Chez les femmes atteintes d’un carcinome séreux, en tenant compte des facteurs pronostiques standards du carcinome de l’ovaire, il y avait une association inverse entre les niveaux élevés d’expression de la MMP14 évaluée par analyse digitale et la progression/récidive. Cette association n’était pas significative lorsque toute la cohorte, qui inclut un groupe très hétérogène de femmes avec carcinomes non-séreux, était étudiée. Ces résultats sont compatibles avec les hypothèses considérant le carcinome séreux comme étant une maladie différente des autres carcinomes de l’ovaire (Bast, Hennessy et al. 2009; McCluggage 2011). Toutefois, selon ces hypothèses, les carcinomes séreux de grade élevé, avec les carcinomes indifférenciés et les tumeurs mixtes malignes müllériennes forment le groupe des carcinomes de type II (Kurman and Shih Ie 2008). Nous avons ici analysé un groupe de femmes avec des carcinomes séreux de tous grades. La distribution des femmes de notre cohorte ne nous permettait cependant pas d’effectuer des analyses sur le groupe de femmes ayant un carcinome de type II selon la classification de Kurman. Des études effectuées sur une cohorte plus grande permettraient de confirmer les résultats obtenus.

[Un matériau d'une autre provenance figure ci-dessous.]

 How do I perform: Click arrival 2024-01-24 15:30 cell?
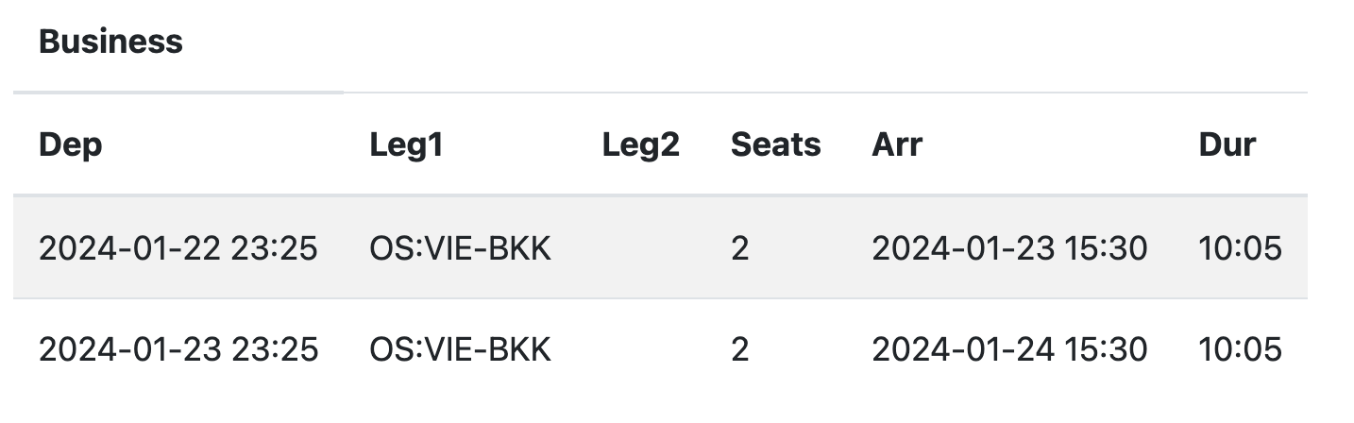(x=1009, y=350)
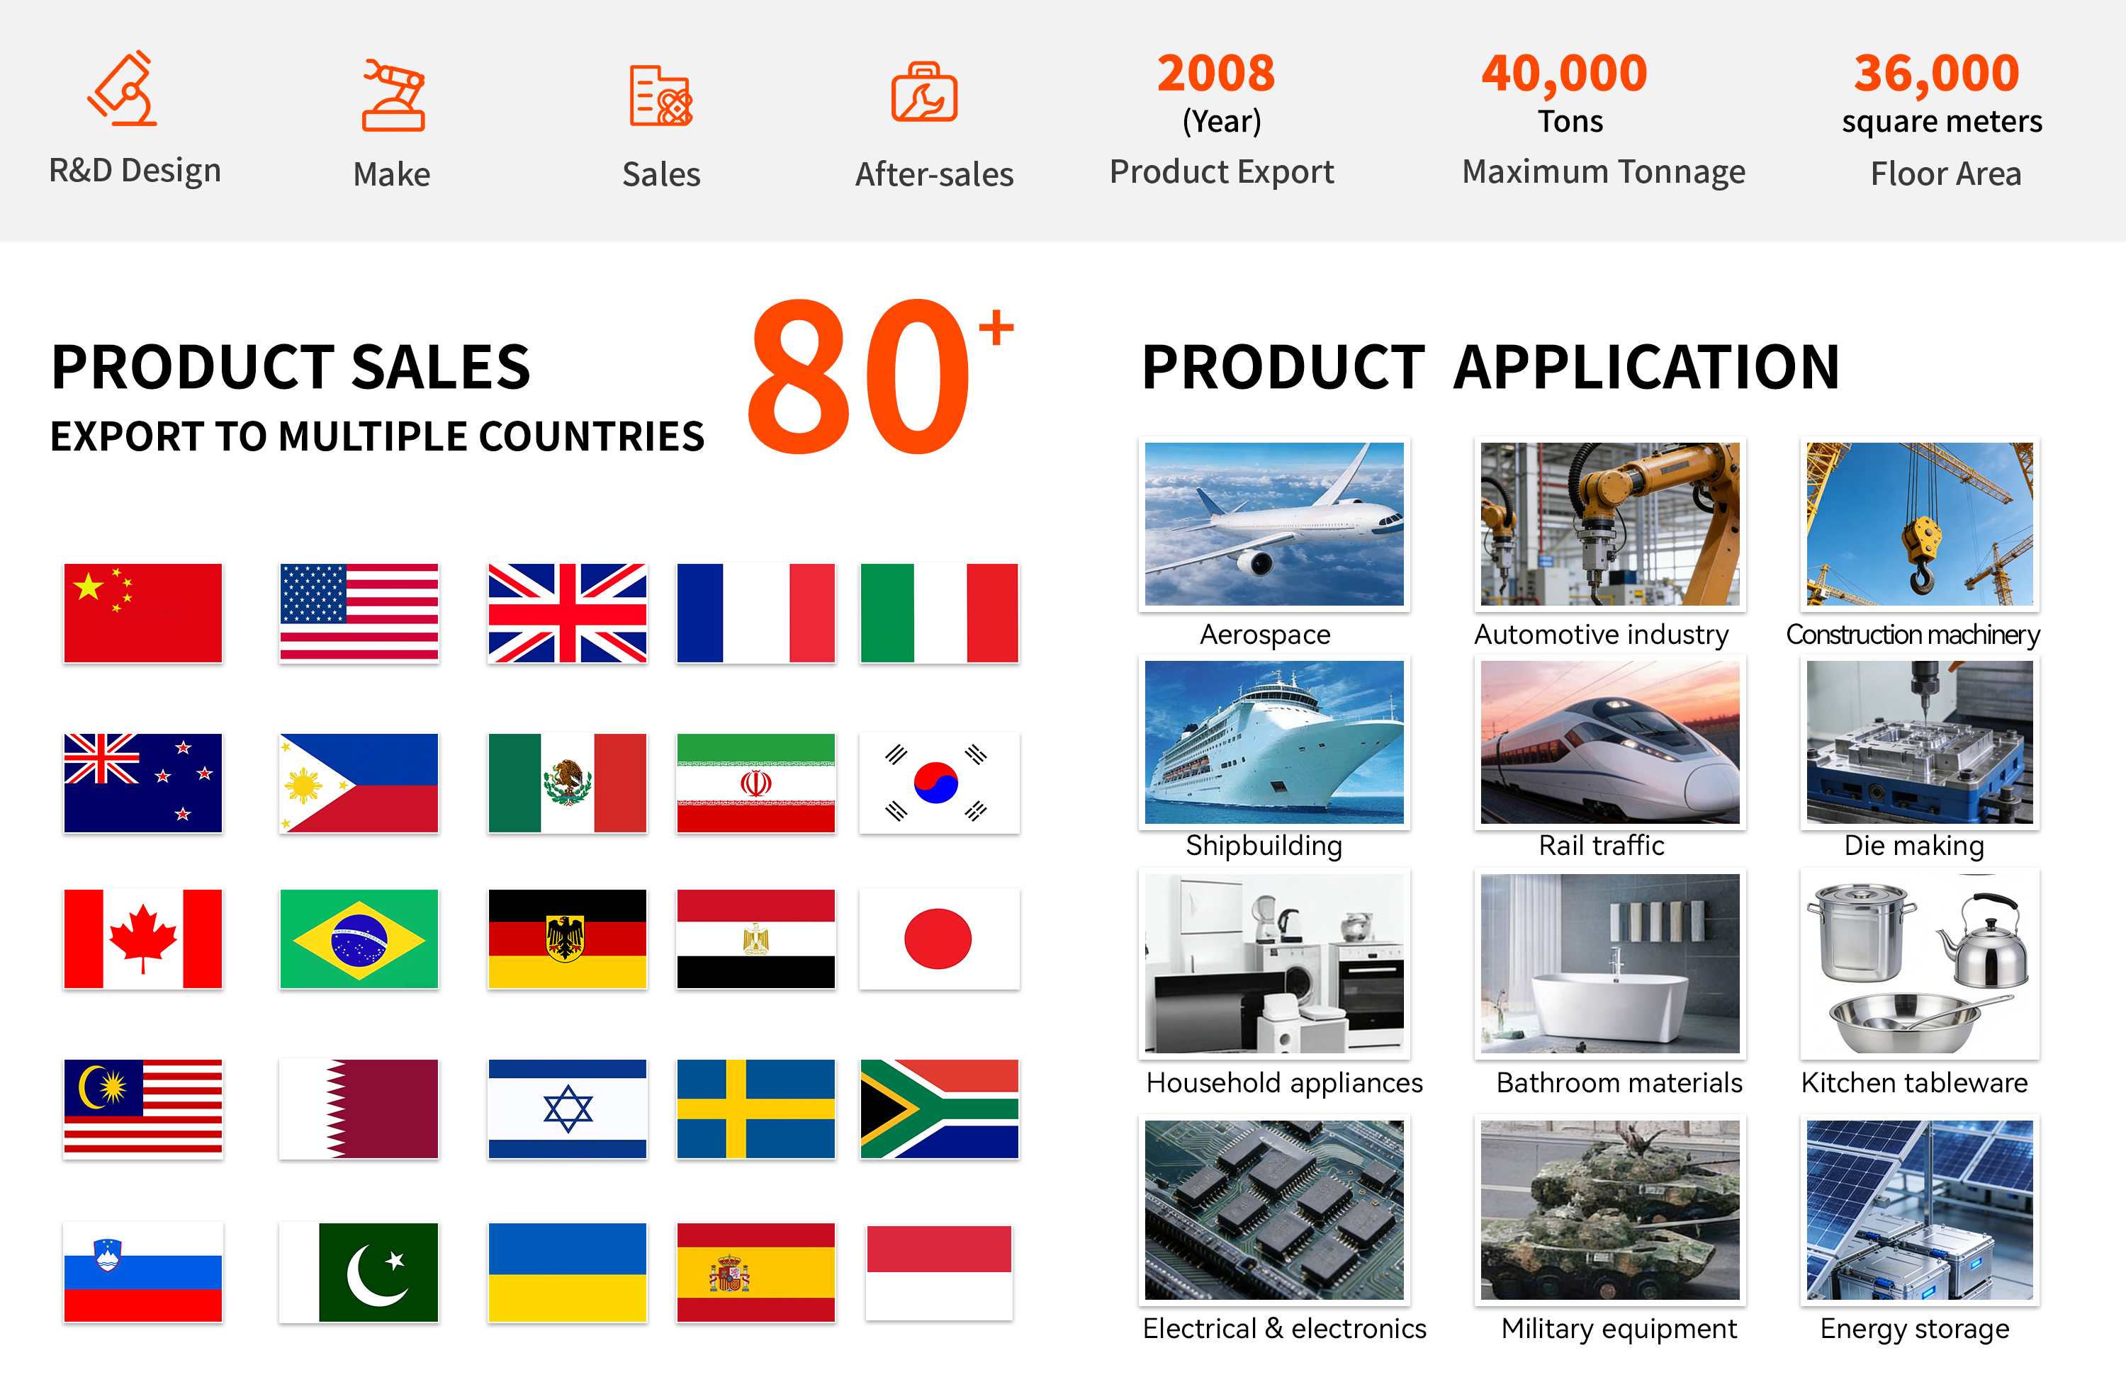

La MMP14 est une protéine transmembranaire (Sternlicht and Werb 2001). Nous nous attendions donc à un marquage membranaire similaire à celui observé pour le HER2/neu dans le carcinome mammaire (Hanna, O'Malley F et al. 2007). Brun et al ne décrivent pas le marquage obtenu pour MMP14 autrement que par le score H (Brun, Cortez et al. 2012), mais tout comme Kamat et al (Kamat, Fletcher et al. 2006), nous avons obtenu un marquage cytoplasmique. Bien que les protocoles immunohistochimiques soient différents, notre

groupe et Kamat et al avons utilisé des anticorps polyclonaux de lapin (Kamat, Fletcher et al. 2006). Le marquage cytoplasmique obtenu soulève ainsi des doutes sur la spécificité des anticorps utilisés. Les résultats que nous avons obtenus sont toutefois similaires à ceux obtenus dans une étude préliminaire menée sur une cohorte différente avec un anticorps différent (Trudel, Popa et al. 2006).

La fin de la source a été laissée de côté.